Die SPD-Landtagsfraktion steht nach den Worten ihres Vorsitzenden vor den schwierigsten Haushaltsberatungen in der Geschichte des Landes. Allerdings liege darin auch eine große Chance, weil der Reformdruck nie größer gewesen sei. Entscheidend sei, dass die Lasten gerecht verteilt würden und dass die soziale Balance gewahrt werde. "Das wird die SPD-Fraktion bei der Verabschiedung des Doppelhaushaltes garantieren", versicherte Moron.

"Für uns ist die bestmögliche Bildung der Schlüssel zur Lösung der wichtigsten Herausforderungen und zentrale Voraussetzung für Wachstum und Wohlstand", versicherte Edgar Moron.

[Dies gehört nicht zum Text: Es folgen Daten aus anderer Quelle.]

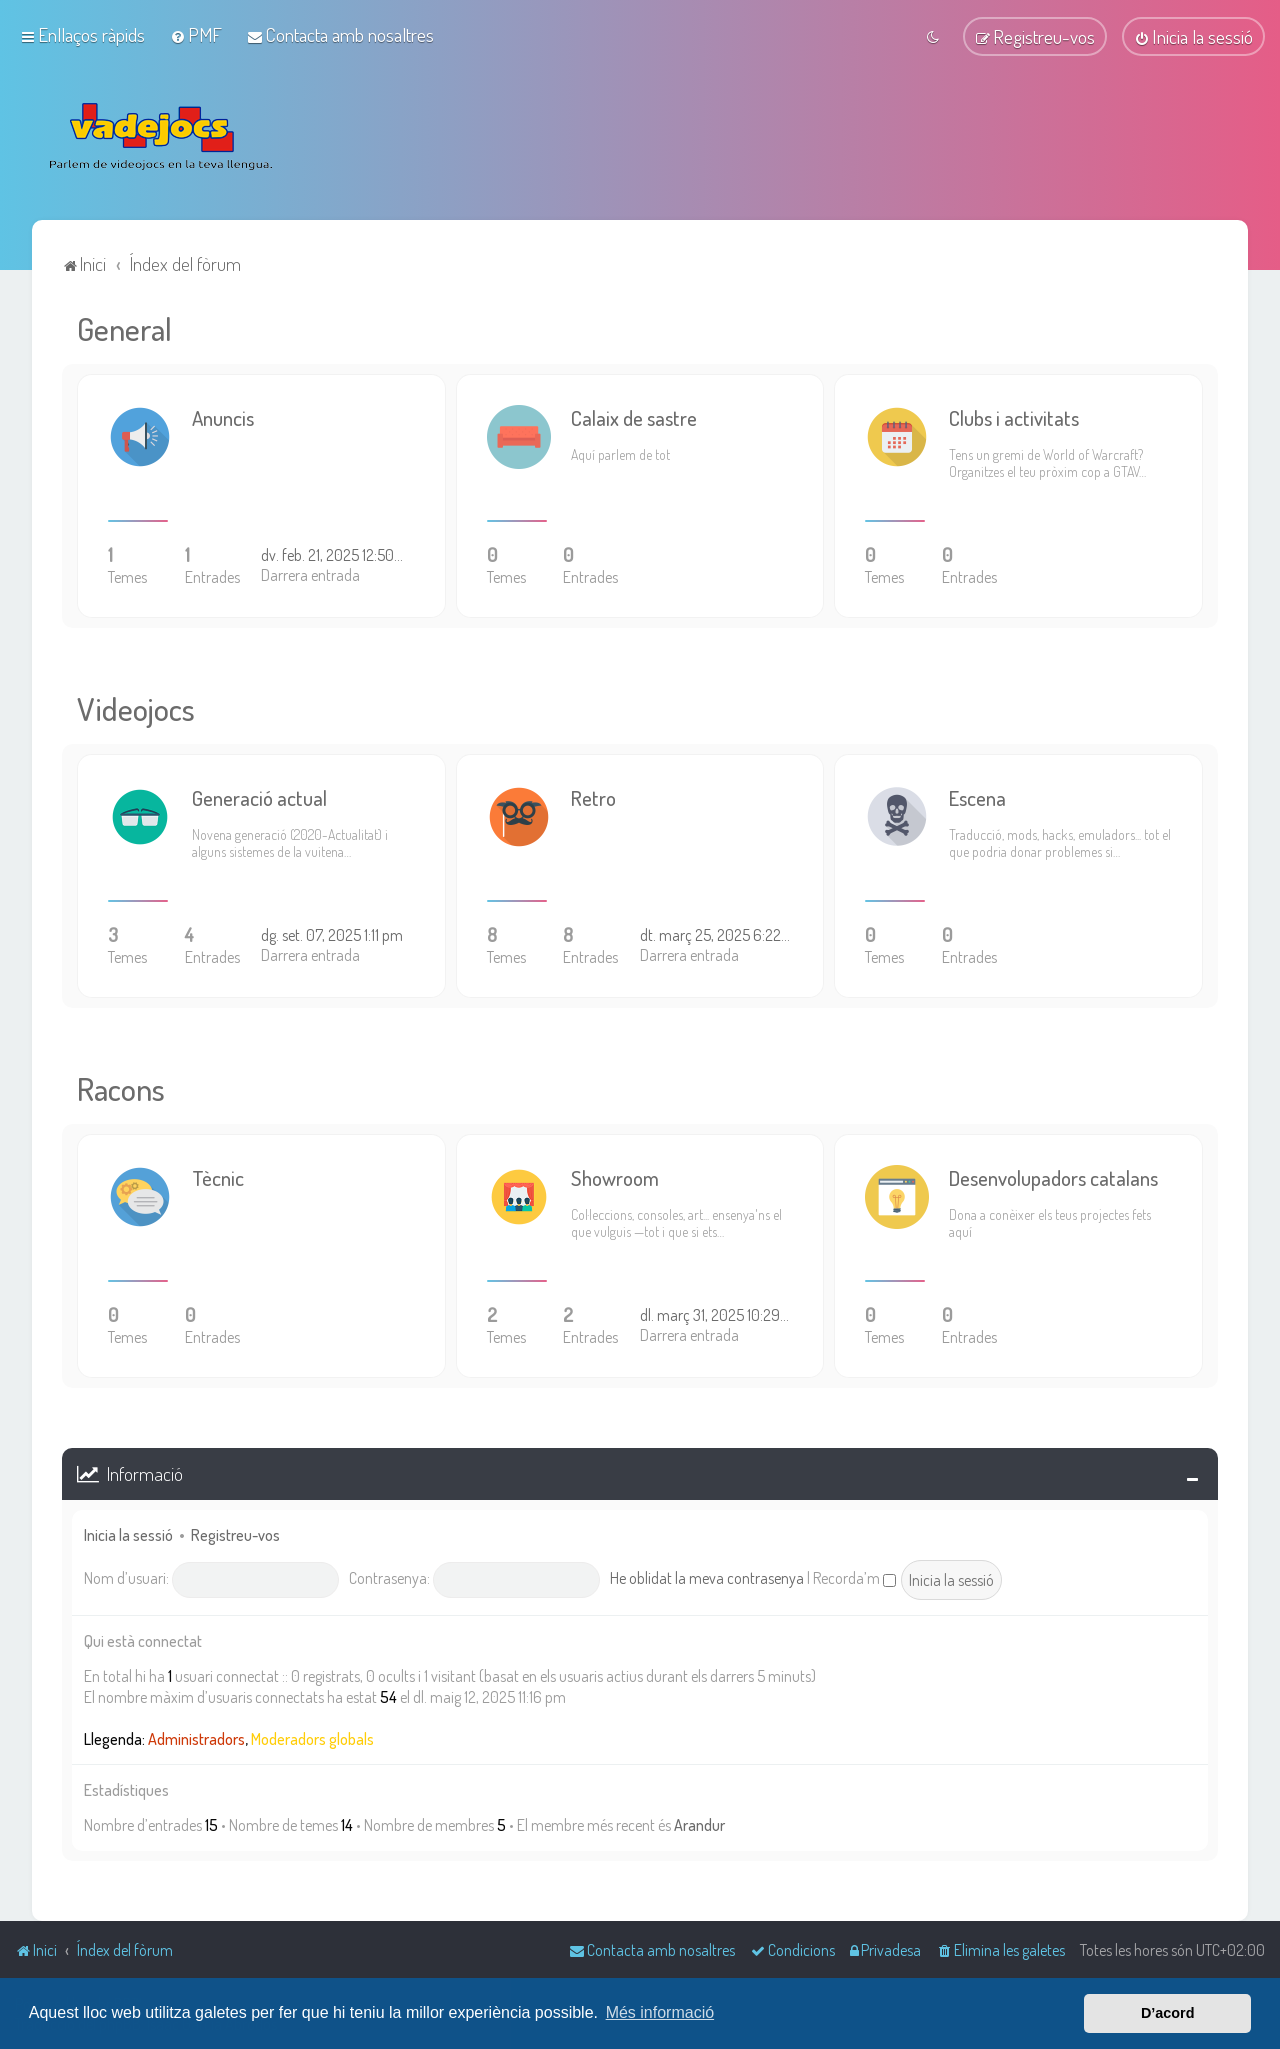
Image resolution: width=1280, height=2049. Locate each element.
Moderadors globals (312, 1736)
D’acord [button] (1168, 2013)
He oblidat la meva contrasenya (707, 1575)
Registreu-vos (235, 1533)
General (124, 325)
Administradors (196, 1736)
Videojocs (136, 705)
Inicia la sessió (128, 1533)
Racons (121, 1085)
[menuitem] (196, 33)
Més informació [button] (660, 2012)
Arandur (699, 1823)
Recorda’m (854, 1575)
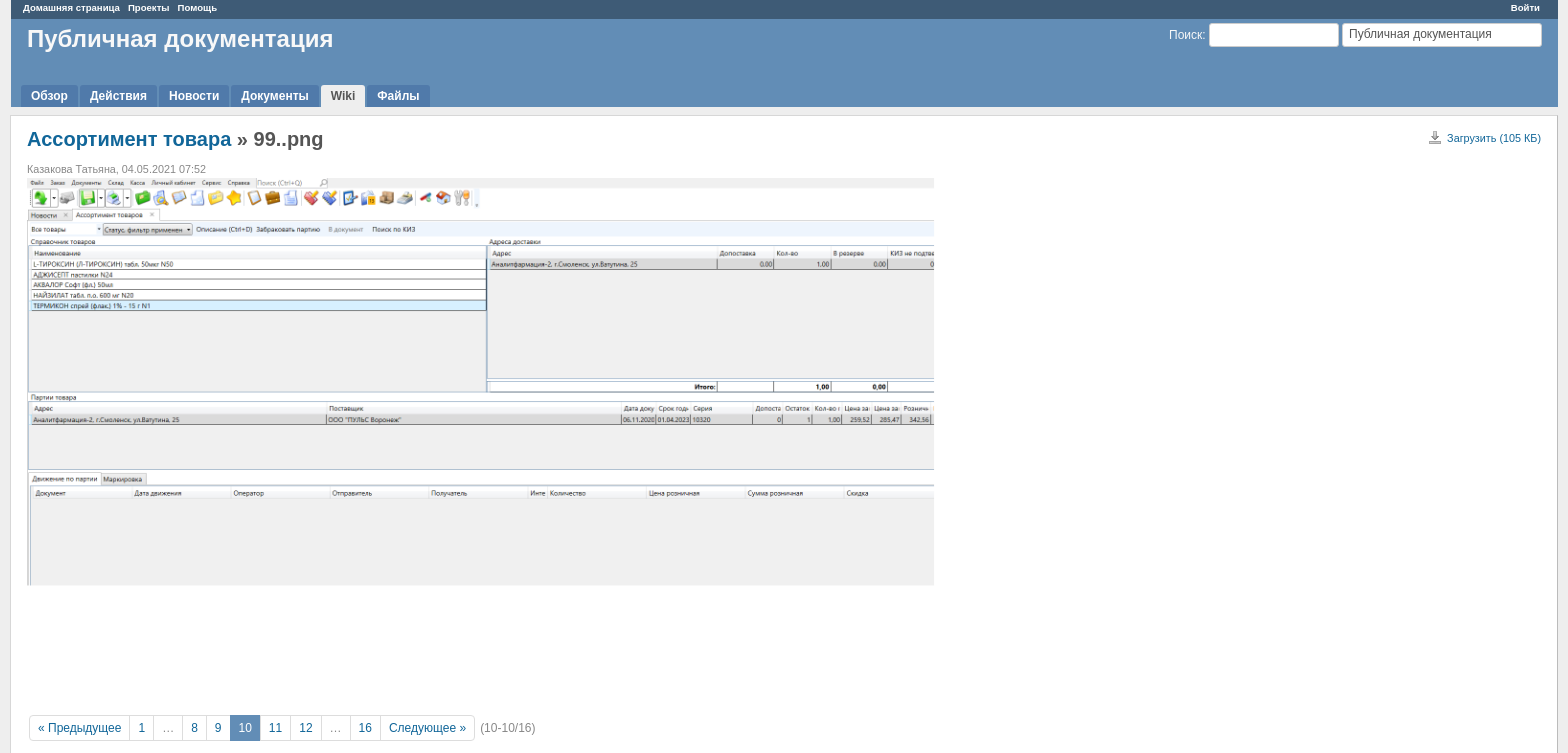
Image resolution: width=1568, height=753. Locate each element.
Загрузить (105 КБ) (1494, 138)
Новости (194, 96)
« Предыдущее (79, 728)
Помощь (197, 7)
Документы (274, 96)
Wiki (343, 96)
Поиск (1185, 35)
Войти (1525, 7)
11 (275, 728)
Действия (118, 96)
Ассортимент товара (129, 139)
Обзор (49, 96)
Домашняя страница (71, 7)
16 (365, 728)
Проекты (149, 7)
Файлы (398, 96)
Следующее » (427, 728)
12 (305, 728)
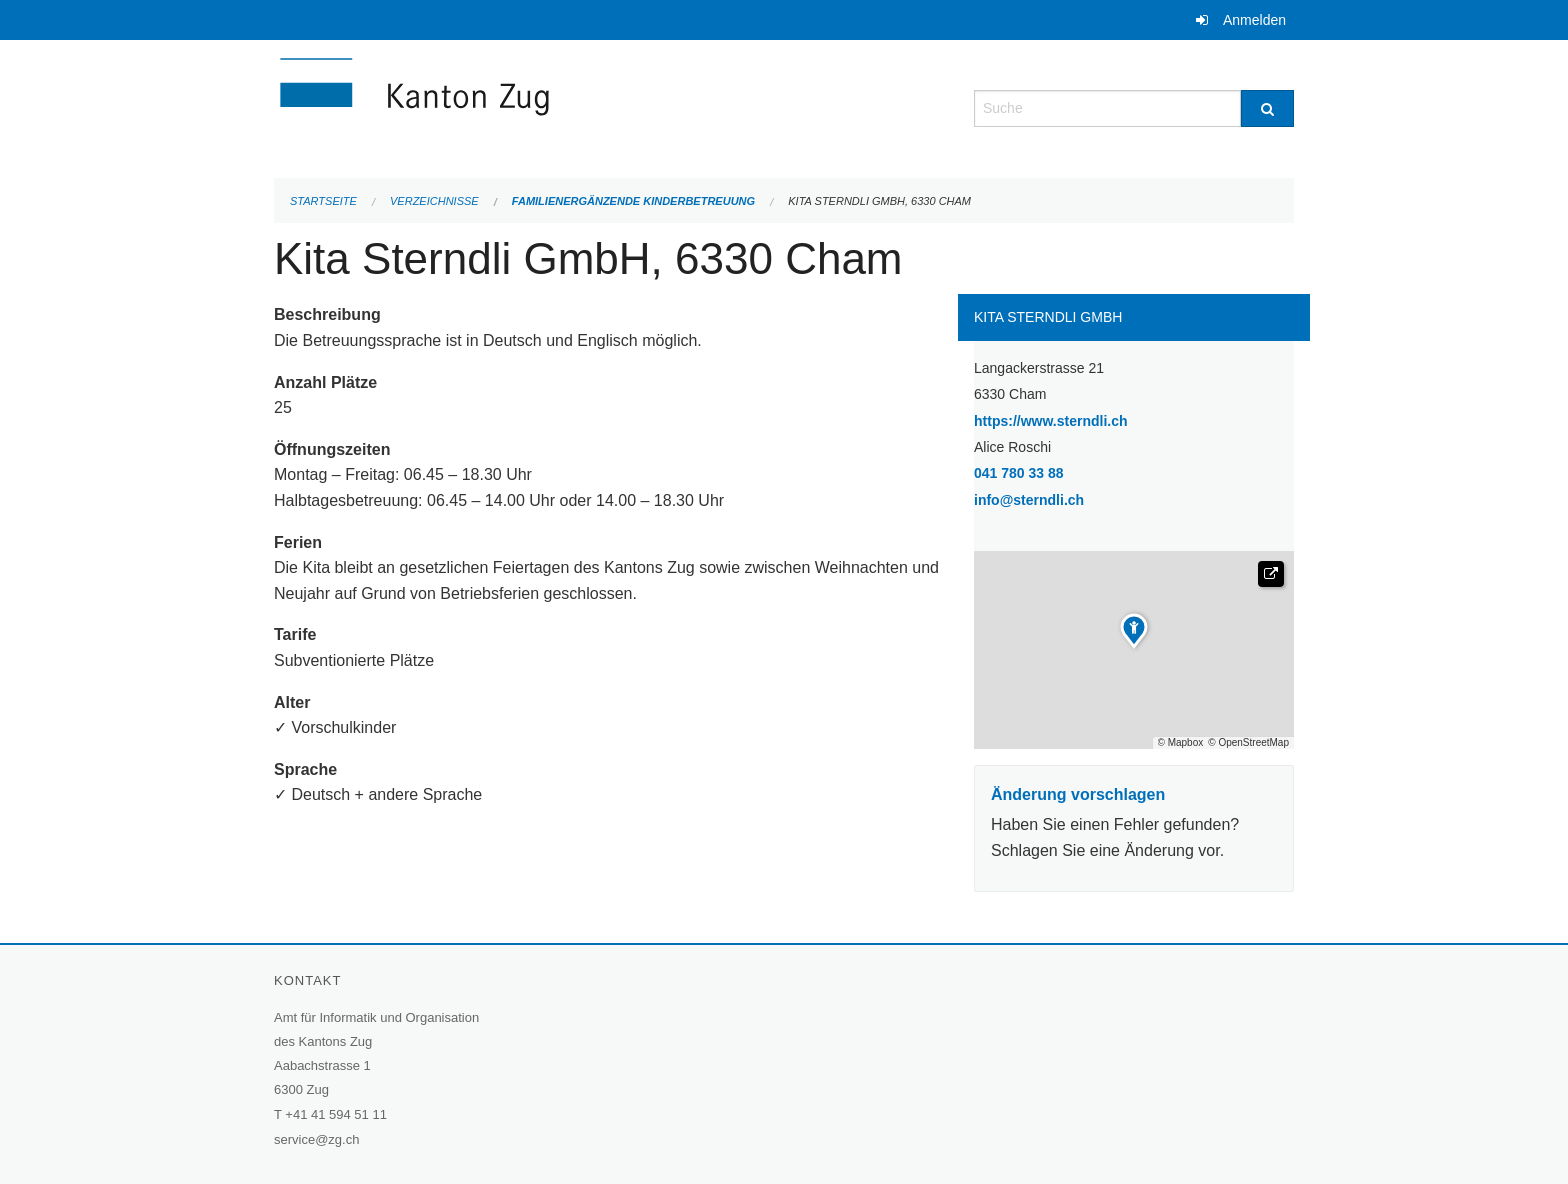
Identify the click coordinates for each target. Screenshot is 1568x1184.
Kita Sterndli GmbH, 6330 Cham (879, 201)
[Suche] (1267, 108)
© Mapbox (1181, 743)
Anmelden (1254, 20)
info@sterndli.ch (1029, 500)
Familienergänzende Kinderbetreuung (633, 201)
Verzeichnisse (434, 201)
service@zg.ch (316, 1139)
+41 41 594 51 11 (336, 1114)
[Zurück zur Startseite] (534, 106)
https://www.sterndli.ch (1102, 419)
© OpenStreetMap (1248, 743)
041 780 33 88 (1019, 473)
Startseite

Deshalb werde der Schuletat im Haushaltsentwurf 2004/2005 als einziger Bereich kräftige Zuwachsraten verzeichnen. "Wir reagieren auf die PISA-Studie: Wir investieren in besseren Unterricht, wir investieren in mehr Ganztagsschulen und wir investieren in weniger Unterrichtsausfall", erklärte Edgar Moron. Trotz des Sparzwangs werde an diesen Prioritäten festgehalten, lobte Edgar Moron die Haushaltseckdaten der Landesregierung. Zudem gelte, dass die Mehrarbeit der Lehrerinnen und Lehrer ausschließlich den Kindern und Jugendlichen zugute komme.

Trotz der äußerst angespannten Finanzlage bleibe das Land ein verlässlicher Partner der Städte und Gemeinden. "Unsere Kommunen werden geschont, sie werden nicht zu Sparmaßnahmen für den Landeshaushalt herangezogen", erklärte der SPD-Fraktionsvorsitzende. Das sei ein weiteres wichtiges Signal, das der Finanzminister mit seinem Bericht in der heutigen Fraktionssitzung gegeben habe. Schmerzhaft seien dagegen vor allem die Kürzungen in Förderprogrammen des Landes. "Die Fraktion wird darauf achten, dass wichtige gewachsene Strukturen nicht zerschlagen werden, sondern trotz notwendiger Kürzungen erhalten bleiben", sagte Edgar Moron. Das sei auch ein Auftrag der SPD-Fraktion an die Landesregierung bei der konkreten Ausgestaltung des Haushaltsentwurfs.